Zum Abschluss noch ein paar Bilder von der Club Anlage Saraceno. Uns hat es hier sehr gut gefallen, die Anlage und der Strand waren sehr gepflegt. Das Essen Super und der Pool groß. Nach der Hauptsaison also ab September waren hier sehr viele Motorradfahrer eingecheckt. So wie wir mitbekommen haben, dauert die Nachsaison bis zum Oktober. Was von den Motorradfahrern rege genutzt wurde. Aus ganz Deutschland waren hier Nummernschilder vorhanden, auch die Schweiz und Österreich waren hier gut vertreten. 


29.09.2015 Rückkehr der Motorräder
Ein kurzer Anruf am Nachmittag und wir konnten die Motorräder in Künzell wieder in Empfang nehmen.

Fazit
Grandios…. Sardinien ist ein Motorrad Paradies. Wir werden auf jeden Fall das ganze Wiederholen. Doch dann werden wir einige Tage länger bleiben. Zwei Übernachtungen im Norden, zwei im Süden und fünf bis sechs in Arbatax. So kann man sich die Insel besser anschauen.
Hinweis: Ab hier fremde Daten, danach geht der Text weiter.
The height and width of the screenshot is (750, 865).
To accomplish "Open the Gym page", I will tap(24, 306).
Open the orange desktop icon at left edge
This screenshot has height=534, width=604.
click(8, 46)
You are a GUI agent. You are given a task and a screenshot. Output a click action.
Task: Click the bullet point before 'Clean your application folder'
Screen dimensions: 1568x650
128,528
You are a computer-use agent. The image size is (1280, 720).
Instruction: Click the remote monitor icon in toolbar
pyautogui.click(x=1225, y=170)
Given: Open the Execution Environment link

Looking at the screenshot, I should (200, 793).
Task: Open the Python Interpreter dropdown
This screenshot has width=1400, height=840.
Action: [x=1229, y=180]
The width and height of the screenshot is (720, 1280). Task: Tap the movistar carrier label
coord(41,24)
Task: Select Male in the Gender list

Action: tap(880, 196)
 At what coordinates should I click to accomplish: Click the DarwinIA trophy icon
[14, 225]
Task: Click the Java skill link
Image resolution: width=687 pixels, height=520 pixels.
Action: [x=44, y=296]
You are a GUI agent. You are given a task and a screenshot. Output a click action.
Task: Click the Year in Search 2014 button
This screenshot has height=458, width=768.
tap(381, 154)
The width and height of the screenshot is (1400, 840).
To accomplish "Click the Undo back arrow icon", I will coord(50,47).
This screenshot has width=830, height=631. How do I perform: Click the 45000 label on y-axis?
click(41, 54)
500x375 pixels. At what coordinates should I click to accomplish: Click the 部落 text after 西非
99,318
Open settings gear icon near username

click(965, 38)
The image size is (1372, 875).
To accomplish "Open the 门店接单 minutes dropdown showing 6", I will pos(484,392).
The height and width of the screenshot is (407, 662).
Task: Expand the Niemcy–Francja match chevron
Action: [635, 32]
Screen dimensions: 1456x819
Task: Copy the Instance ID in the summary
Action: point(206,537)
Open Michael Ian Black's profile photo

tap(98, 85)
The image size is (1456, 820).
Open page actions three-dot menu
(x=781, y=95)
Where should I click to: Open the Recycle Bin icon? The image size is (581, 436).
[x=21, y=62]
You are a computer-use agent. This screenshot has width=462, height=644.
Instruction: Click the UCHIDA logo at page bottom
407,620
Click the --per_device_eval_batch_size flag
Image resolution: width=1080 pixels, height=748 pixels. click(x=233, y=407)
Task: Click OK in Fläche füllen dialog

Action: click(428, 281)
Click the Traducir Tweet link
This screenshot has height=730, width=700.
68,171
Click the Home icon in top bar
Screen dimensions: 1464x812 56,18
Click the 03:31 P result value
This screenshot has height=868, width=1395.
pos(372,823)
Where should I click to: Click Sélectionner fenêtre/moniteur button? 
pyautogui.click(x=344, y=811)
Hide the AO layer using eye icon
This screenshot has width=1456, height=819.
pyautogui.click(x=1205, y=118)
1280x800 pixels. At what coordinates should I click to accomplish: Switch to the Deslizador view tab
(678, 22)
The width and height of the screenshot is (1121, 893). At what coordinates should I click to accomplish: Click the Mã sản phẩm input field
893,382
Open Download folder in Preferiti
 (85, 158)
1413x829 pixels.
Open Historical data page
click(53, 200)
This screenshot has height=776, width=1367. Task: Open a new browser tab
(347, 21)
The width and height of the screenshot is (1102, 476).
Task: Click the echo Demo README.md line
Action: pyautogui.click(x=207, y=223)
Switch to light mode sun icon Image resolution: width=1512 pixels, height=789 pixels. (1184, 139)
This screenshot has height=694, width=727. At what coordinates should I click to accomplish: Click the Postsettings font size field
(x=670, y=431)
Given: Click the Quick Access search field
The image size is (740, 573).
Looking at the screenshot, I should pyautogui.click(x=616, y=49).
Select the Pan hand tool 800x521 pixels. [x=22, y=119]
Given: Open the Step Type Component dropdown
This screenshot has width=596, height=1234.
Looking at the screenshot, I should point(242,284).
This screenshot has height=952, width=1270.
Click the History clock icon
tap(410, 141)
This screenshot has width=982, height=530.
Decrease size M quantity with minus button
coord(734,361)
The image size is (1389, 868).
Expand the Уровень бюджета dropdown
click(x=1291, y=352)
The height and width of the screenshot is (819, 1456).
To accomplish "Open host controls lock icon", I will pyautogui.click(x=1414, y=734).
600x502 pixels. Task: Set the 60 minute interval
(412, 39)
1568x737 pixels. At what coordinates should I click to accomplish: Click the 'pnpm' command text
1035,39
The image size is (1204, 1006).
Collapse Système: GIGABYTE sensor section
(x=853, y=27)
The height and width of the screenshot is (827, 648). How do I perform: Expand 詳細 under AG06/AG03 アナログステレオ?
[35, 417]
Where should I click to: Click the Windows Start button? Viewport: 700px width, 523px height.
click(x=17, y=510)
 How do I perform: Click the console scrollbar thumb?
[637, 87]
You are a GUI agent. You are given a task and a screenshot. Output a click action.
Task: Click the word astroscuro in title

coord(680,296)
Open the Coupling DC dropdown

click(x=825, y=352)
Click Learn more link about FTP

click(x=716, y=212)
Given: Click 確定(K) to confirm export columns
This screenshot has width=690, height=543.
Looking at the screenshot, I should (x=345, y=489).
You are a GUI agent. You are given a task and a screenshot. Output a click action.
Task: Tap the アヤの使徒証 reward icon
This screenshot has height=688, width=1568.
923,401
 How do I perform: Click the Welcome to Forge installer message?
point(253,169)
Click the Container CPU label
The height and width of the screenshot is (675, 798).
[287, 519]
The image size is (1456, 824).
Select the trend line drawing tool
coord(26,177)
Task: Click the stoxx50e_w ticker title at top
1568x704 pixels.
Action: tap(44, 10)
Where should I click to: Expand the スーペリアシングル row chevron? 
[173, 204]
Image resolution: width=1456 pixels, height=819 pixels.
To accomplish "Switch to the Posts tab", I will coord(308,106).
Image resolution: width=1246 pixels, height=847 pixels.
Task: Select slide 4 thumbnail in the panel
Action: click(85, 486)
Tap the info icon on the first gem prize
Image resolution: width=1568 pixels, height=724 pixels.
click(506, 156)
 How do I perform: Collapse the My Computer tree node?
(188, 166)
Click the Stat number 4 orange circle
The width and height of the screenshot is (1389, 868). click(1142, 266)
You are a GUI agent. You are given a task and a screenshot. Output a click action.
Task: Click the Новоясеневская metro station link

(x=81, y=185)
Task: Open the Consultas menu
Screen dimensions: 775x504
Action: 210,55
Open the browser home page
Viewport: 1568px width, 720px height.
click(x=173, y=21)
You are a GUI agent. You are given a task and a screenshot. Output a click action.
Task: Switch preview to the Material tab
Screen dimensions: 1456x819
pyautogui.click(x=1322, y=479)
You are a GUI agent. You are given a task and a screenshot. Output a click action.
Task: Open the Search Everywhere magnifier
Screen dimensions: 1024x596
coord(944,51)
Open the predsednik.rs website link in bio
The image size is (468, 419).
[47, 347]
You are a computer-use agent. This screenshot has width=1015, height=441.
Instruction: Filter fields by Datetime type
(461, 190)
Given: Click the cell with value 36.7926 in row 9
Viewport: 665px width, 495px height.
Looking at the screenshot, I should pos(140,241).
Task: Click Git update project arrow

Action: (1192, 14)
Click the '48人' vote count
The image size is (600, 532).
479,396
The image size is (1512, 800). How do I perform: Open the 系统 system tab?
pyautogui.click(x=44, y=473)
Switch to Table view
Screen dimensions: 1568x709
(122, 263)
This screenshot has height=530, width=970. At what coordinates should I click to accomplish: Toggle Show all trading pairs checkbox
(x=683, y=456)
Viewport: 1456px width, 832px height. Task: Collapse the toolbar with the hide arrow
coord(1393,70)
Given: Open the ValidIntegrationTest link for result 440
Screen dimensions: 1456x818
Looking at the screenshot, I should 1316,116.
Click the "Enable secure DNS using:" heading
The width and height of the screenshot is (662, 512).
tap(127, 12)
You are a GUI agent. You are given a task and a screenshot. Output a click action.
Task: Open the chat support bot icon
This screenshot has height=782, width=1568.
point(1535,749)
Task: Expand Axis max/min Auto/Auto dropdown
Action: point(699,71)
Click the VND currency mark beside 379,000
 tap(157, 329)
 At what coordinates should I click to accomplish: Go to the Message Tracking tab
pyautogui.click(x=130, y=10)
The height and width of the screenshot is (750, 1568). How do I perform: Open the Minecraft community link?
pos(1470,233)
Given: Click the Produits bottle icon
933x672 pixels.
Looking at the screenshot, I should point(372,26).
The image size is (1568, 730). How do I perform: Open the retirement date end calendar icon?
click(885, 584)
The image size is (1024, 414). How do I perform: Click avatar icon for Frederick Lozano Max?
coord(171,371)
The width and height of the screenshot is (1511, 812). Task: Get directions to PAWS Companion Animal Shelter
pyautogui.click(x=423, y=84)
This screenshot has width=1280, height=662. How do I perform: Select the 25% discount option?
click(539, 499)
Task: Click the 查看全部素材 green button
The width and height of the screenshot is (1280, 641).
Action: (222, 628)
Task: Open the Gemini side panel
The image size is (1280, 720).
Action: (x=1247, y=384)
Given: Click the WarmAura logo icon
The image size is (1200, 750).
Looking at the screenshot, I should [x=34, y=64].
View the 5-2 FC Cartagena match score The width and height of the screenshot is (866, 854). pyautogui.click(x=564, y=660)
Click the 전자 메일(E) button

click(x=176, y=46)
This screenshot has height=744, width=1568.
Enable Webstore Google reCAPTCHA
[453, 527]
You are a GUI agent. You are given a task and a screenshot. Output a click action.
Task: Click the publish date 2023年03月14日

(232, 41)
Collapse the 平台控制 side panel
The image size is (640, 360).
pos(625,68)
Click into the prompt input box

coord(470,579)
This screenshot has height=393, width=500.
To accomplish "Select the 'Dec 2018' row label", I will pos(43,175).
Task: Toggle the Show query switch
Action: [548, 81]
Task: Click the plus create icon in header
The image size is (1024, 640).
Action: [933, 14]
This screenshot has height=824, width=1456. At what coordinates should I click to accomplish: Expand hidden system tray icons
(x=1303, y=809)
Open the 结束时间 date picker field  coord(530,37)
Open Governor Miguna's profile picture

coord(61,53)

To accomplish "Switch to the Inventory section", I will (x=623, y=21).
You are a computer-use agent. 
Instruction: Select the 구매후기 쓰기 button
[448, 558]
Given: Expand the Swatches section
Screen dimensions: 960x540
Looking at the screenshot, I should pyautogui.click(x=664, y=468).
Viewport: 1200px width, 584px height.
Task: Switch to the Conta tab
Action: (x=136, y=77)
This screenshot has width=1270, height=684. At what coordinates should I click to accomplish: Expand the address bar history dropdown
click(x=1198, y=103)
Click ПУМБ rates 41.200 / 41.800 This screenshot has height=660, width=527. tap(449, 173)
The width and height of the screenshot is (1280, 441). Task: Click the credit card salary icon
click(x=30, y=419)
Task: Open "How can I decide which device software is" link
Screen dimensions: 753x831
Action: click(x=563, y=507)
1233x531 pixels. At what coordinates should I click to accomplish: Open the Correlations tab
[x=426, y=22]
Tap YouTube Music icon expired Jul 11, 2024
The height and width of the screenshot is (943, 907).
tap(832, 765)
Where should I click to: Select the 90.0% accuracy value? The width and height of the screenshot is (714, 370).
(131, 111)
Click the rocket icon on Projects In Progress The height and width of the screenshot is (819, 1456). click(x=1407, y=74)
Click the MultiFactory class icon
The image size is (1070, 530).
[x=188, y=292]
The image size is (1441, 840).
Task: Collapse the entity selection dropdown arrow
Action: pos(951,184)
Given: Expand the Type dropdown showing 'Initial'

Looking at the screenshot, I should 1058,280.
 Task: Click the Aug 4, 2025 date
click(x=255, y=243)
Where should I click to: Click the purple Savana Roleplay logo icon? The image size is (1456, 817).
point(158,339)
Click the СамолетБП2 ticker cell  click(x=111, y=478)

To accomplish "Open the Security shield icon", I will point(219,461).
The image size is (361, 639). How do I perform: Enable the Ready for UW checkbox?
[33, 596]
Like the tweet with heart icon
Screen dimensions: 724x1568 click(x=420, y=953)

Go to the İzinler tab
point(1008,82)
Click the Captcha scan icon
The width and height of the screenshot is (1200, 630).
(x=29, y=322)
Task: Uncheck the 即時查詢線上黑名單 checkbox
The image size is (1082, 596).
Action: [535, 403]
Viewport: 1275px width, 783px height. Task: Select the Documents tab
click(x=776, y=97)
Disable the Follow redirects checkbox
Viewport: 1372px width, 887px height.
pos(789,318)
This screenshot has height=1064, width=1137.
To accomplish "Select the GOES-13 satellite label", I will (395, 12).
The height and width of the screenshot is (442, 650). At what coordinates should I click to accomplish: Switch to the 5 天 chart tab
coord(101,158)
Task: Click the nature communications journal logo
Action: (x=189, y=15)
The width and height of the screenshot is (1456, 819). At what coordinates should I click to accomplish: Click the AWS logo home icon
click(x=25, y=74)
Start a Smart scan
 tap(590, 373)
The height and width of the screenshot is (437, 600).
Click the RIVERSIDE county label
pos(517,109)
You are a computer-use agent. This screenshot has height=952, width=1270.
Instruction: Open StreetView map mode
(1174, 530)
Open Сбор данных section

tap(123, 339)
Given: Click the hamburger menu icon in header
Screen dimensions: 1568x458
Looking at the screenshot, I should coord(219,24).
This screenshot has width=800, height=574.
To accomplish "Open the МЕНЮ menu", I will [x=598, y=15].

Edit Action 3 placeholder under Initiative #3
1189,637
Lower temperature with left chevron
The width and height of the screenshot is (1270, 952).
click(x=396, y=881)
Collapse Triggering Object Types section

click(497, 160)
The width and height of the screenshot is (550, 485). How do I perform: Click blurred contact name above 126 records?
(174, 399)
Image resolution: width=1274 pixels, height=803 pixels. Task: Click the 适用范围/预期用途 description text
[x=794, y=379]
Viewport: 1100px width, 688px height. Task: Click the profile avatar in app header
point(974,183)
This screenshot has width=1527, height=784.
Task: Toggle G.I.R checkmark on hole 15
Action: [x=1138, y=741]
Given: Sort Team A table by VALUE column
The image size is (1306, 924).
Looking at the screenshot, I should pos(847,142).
Der Motorradtransport per LKW und ein Flug hinter her ist eine tolle Idee die wir auch das nächste Mal nutzen werden. Die Rechnung ist eine Milchmädchen Rechnung, außer man hat genug Urlaub und sagt der Weg ist das Ziel. Die Alpen kennen wir. Ende September durch die Alpen ist nicht ganz ohne und ich finde die Zeit auf Sardinien ist besser als durch die Ebene von Mailand und die Fähre.